Shortcuts

PyTorch Profiler With TensorBoard

This tutorial demonstrates how to use TensorBoard plugin with PyTorch Profiler to detect performance bottlenecks of the model.

Introduction

PyTorch 1.8 includes an updated profiler API capable of recording the CPU side operations as well as the CUDA kernel launches on the GPU side. The profiler can visualize this information in TensorBoard Plugin and provide analysis of the performance bottlenecks.

In this tutorial, we will use a simple Resnet model to demonstrate how to use TensorBoard plugin to analyze model performance.

Setup

To install torch and torchvision use the following command:

pip install torch torchvision

Steps

  1. Prepare the data and model
  2. Use profiler to record execution events
  3. Run the profiler
  4. Use TensorBoard to view results and analyze model performance
  5. Improve performance with the help of profiler
  6. Analyze performance with other advanced features

1. Prepare the data and model

First, import all necessary libraries:

import torch
import torch.nn
import torch.optim
import torch.profiler
import torch.utils.data
import torchvision.datasets
import torchvision.models
import torchvision.transforms as T

Then prepare the input data.
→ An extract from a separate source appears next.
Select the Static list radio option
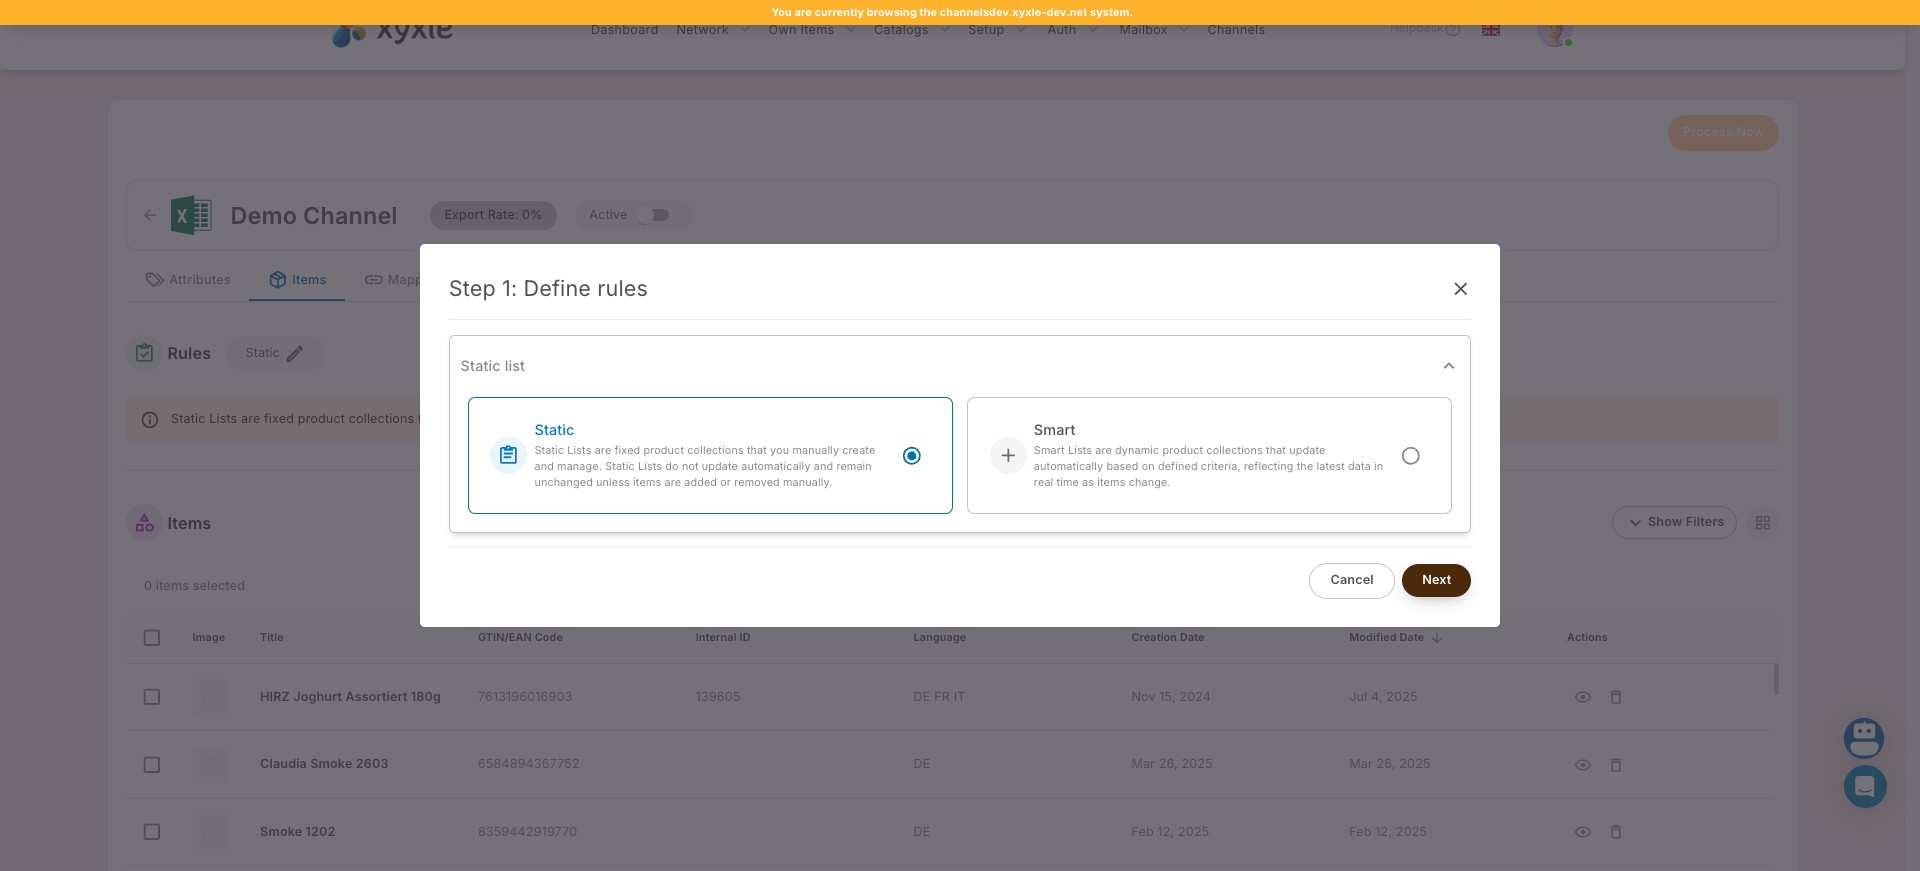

For this tutorial, we use the CIFAR10 dataset. Transform it to the desired format and use DataLoader to load each batch.

transform = T.Compose(
    [T.Resize(224),
     T.ToTensor(),
     T.Normalize((0.5, 0.5, 0.5), (0.5, 0.5, 0.5))])
train_set = torchvision.datasets.CIFAR10(root='./data', train=True, download=True, transform=transform)
train_loader = torch.utils.data.DataLoader(train_set, batch_size=32, shuffle=True)

Out:

Downloading https://www.cs.toronto.edu/~kriz/cifar-10-python.tar.gz to ./data/cifar-10-python.tar.gz
Extracting ./data/cifar-10-python.tar.gz to ./data

Next, create Resnet model, loss function, and optimizer objects. To run on GPU, move model and loss to GPU device.
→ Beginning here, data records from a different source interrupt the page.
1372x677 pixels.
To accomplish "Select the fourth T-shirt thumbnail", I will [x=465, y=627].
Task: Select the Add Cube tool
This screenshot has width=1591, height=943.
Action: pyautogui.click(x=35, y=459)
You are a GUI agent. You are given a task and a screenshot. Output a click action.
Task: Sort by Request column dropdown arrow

device = torch.device("cuda:0")
model = torchvision.models.resnet18(pretrained=True).cuda(device)
criterion = torch.nn.CrossEntropyLoss().cuda(device)
optimizer = torch.optim.SGD(model.parameters(), lr=0.001, momentum=0.9)
model.train()

Define the training step for each batch of input data.

def train(data):
    inputs, labels = data[0].to(device=device), data[1].to(device=device)
    outputs = model(inputs)
    loss = criterion(outputs, labels)
    optimizer.zero_grad()
    loss.backward()
    optimizer.step()

2. Use profiler to record execution events

The profiler is enabled through the context manager and accepts several parameters, some of the most useful are:

  • schedule - callable that takes step (int) as a single parameter and returns the profiler action to perform at each step.
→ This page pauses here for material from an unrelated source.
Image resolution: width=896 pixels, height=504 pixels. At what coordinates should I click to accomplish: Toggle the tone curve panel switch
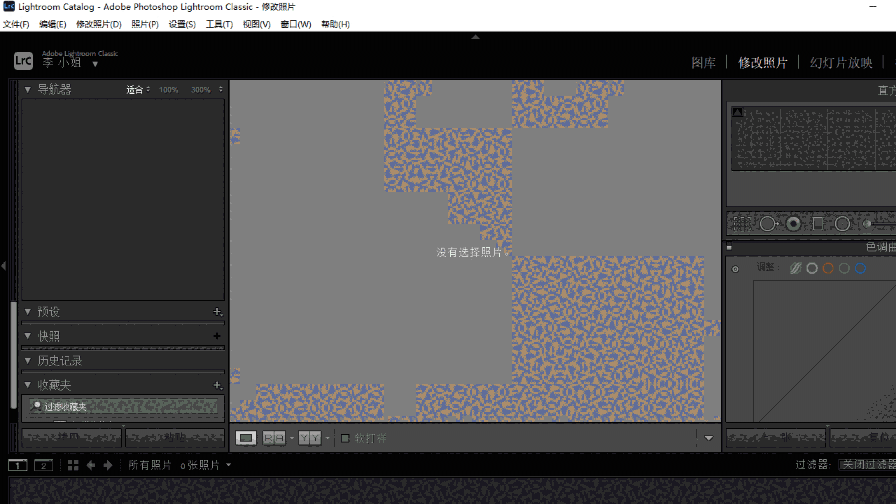730,247
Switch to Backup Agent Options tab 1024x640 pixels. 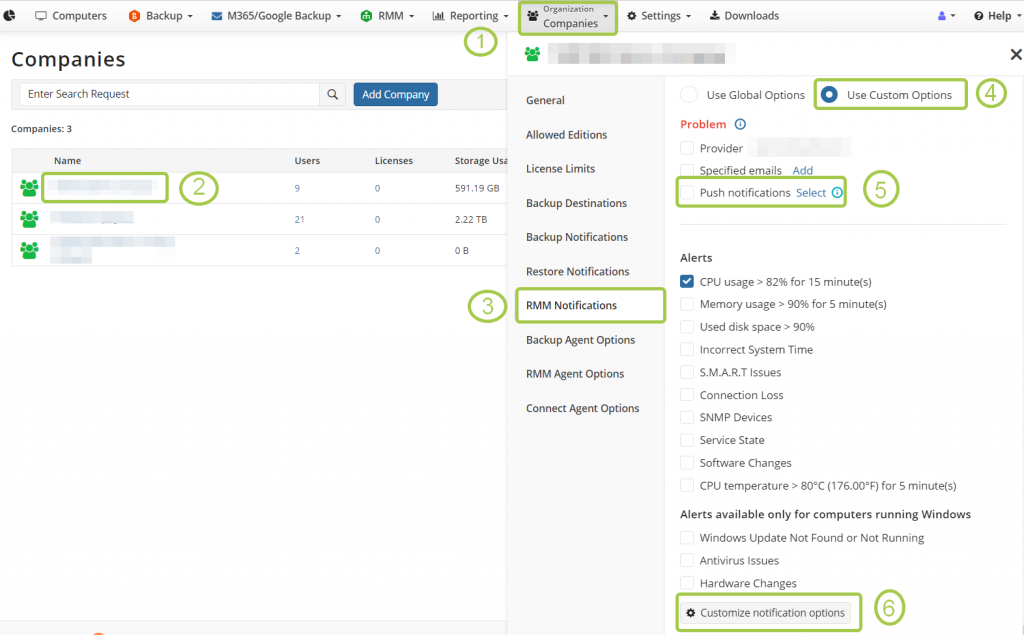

    In this example with wait=1, warmup=1, active=3, repeat=2, profiler will skip the first step/iteration, start warming up on the second, record the following three iterations, after which the trace will become available and on_trace_ready (when set) is called. In total, the cycle repeats twice. Each cycle is called a “span” in TensorBoard plugin.

    During wait steps, the profiler is disabled. During warmup steps, the profiler starts tracing but the results are discarded. This is for reducing the profiling overhead. The overhead at the beginning of profiling is high and easy to bring skew to the profiling result. During active steps, the profiler works and records events.

  • on_trace_ready - callable that is called at the end of each cycle; In this example we use torch.profiler.tensorboard_trace_handler to generate result files for TensorBoard. After profiling, result files will be saved into the ./log/resnet18 directory. Specify this directory as a logdir parameter to analyze profile in TensorBoard.

  • record_shapes - whether to record shapes of the operator inputs.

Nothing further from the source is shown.